__Work instruction__: Determine how many lines in the entries contain the word "will", and give that number with no other text.

**** Source material

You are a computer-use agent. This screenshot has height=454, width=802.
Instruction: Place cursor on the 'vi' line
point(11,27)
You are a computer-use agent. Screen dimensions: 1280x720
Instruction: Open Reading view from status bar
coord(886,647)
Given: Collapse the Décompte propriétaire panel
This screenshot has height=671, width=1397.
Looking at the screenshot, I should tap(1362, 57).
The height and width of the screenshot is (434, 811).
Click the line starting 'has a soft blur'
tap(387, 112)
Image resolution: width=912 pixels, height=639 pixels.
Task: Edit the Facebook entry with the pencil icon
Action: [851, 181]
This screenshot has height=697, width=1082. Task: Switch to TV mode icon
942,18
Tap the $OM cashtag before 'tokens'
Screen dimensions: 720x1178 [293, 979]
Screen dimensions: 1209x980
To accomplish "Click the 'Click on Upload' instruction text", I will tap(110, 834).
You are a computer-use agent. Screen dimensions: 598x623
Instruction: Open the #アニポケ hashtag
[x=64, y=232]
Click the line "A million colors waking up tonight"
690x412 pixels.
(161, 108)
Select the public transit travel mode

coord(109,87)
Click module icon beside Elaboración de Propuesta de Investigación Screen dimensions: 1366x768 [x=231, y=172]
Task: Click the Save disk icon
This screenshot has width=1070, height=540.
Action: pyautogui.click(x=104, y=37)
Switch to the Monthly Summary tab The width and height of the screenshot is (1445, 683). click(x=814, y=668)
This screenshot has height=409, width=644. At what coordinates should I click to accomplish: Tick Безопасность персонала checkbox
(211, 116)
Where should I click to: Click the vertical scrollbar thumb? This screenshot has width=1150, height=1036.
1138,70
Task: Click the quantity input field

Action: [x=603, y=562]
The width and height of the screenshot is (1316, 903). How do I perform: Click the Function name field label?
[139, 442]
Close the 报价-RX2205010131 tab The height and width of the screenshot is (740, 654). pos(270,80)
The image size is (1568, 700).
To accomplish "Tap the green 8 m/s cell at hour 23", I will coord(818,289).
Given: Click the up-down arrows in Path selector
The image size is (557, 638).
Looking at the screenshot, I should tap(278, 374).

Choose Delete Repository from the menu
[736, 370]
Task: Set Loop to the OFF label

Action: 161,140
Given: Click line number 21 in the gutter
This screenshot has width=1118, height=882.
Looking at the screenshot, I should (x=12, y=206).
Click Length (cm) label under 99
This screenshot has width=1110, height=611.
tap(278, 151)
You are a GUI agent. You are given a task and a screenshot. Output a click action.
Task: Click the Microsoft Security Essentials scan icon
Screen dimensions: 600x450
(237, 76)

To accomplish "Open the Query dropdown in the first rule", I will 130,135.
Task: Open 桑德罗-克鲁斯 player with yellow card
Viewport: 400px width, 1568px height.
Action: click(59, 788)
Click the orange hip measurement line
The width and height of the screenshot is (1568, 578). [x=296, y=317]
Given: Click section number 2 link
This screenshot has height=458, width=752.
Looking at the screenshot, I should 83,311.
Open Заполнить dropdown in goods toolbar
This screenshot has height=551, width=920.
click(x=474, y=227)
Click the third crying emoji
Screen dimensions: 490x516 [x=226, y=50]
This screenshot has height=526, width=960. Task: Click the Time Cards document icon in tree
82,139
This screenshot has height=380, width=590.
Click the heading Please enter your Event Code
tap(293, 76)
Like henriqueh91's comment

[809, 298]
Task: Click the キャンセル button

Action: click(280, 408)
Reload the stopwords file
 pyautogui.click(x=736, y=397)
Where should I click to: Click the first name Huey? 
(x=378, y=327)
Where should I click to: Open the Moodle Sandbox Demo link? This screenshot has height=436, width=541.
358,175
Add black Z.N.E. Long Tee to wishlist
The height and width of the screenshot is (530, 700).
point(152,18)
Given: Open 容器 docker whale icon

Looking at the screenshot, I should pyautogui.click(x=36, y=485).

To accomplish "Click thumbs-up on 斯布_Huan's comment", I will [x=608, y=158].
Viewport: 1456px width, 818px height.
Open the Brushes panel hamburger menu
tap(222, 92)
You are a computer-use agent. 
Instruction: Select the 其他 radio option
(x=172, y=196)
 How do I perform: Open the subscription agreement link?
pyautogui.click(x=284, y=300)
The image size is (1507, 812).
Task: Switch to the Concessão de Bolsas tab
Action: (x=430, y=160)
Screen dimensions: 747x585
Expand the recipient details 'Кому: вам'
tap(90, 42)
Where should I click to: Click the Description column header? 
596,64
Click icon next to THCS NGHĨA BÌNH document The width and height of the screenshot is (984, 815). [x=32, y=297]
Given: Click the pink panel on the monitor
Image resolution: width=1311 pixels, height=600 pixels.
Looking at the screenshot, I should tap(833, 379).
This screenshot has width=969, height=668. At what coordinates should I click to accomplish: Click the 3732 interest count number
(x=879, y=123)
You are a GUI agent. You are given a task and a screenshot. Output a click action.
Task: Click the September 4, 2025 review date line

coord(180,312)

********

__Task result__: 4